What to produce — Produce exactly the lines from the one holding "Learn More (187, 1533)" through the last line of the data below, with every picture left out.

---*---

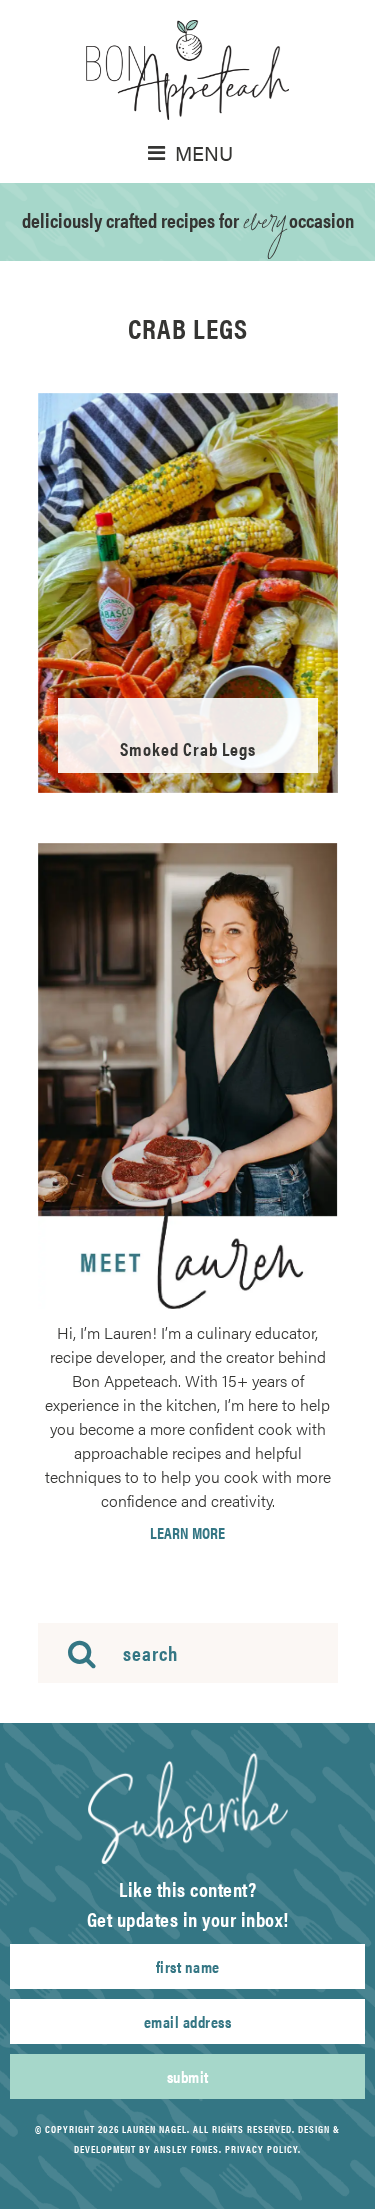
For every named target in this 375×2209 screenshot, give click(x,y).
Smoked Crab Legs (188, 748)
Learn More (187, 1533)
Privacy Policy (261, 2149)
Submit (188, 2076)
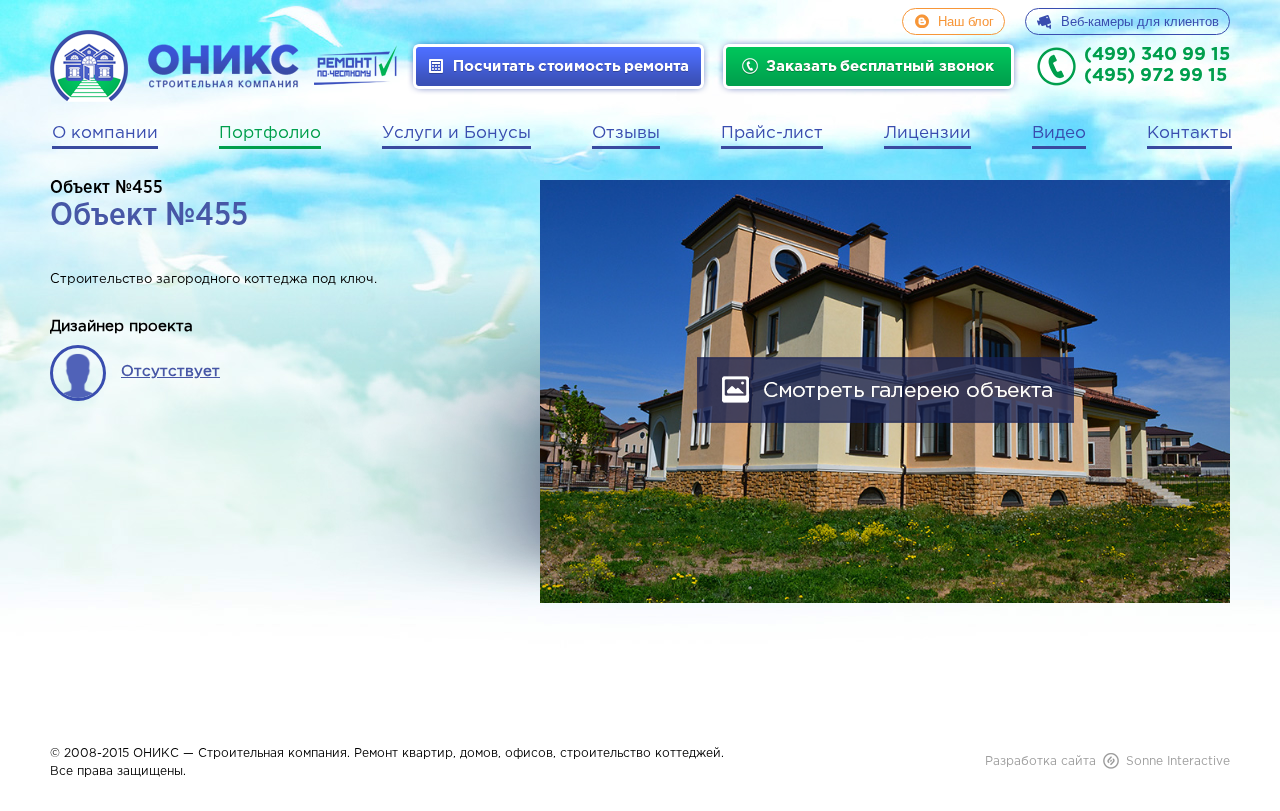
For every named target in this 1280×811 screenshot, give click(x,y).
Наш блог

---*---

Answer box —
Learn More (187, 1533)
Privacy Policy (261, 2149)
Submit (188, 2076)
For every named target in this 1280×811 screenshot, give click(x,y).
Наш блог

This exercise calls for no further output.